The Missouri Supreme Court has disbarred a Gladstone attorney who admitted to practicing without a Kansas law license for 17 years in Kansas courts.

In an order June 2, the court disbarred Daniel Gonzalez Zarate, who had been licensed as an attorney in Missouri since 1999.

The court found Zarate violated ethics rules prohibiting lawyers from engaging in conduct involving dishonesty, fraud, deceit or misrepresentation; engaging in conduct prejudicial to the administration of justice; and the unauthorized practice of law.

In a joint stipulation, Zarate admitted to appearing as counsel of record in more than 1,100 municipal court cases in Kansas municipal courts while practicing without a Kansas license. He also admitted to using a law school classmate’s bar number without his knowledge.

The high court’s ruling aligned with what the Office of Chief Disciplinary Counsel had argued was proper in the case.

A disciplinary hearing panel recommended a suspension of his license for at least one year. OCDC disagreed, prompting arguments before the Supreme Court. OCDC advocated for Zarate’s disbarment.

In addition to disbarring Zarate, the court also ordered him to pay a $2,000 fee.

James C. Morrow of Morrow Willnauer Church in Kansas City represented Zarate. He did not respond to a message seeking comment.

The Supreme Court also suspended the law licenses of two other attorneys.

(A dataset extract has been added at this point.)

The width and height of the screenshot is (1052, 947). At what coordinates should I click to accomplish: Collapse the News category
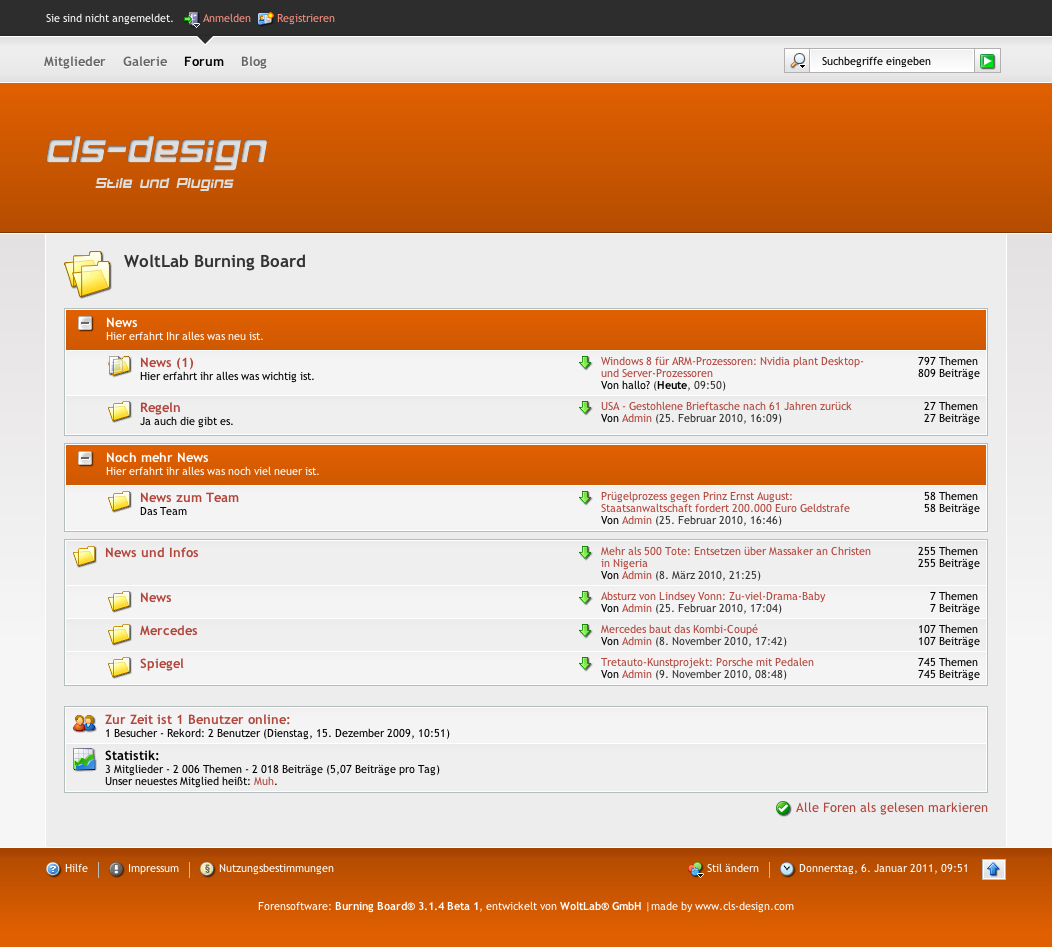[85, 323]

The court suspended the law license of Gaylard T. Williams of St. Louis for at least a year after finding he violated ethics rules regarding sexual relationships with clients and conflicts of interest.

OCDC alleged Williams engaged in sexual relations with a client during his representation of her and they had no prior consensual sexual relationship prior to him becoming her lawyer.

The woman retained Williams first in 2005 for assistance in a financial dispute stemming from the purchase of her home, according to OCDC’s brief. She alleged Williams sexually assaulted her in March 2005. She went on to retain him in three other matters, and she alleged that again in 2016 Williams forced her to have sex.

Williams denied the allegations and maintained the sex was consensual.

The disciplinary hearing panel recommended the case be dismissed after finding OCDC had not met its burden of proof and also that the woman’s testimony not credible. OCDC rejected the panel’s findings, bringing the case to the Supreme Court.

Williams, who has been a licensed Missouri attorney since 1986, represented himself in the disciplinary case. Williams said he disagreed with the ruling and asserted that OCDC lacked evidence to support its allegations against him.

“The Missouri Supreme Court totally disregarded the documented evidence presented, the credibility and inconsistency of the only witness to testify, the findings of facts, conclusion of law and recommendation of the DHP to achieve an [end],” he said in a statement. “I have to live with the decision of the Court, but in this case justice was not served.”

The court also ordered a suspension of at least six months for Grandview attorney Efrain L. Sanchez, who the court found violated rules involving trust accounts and misconduct.

The case is In re: Zarate, SC98337.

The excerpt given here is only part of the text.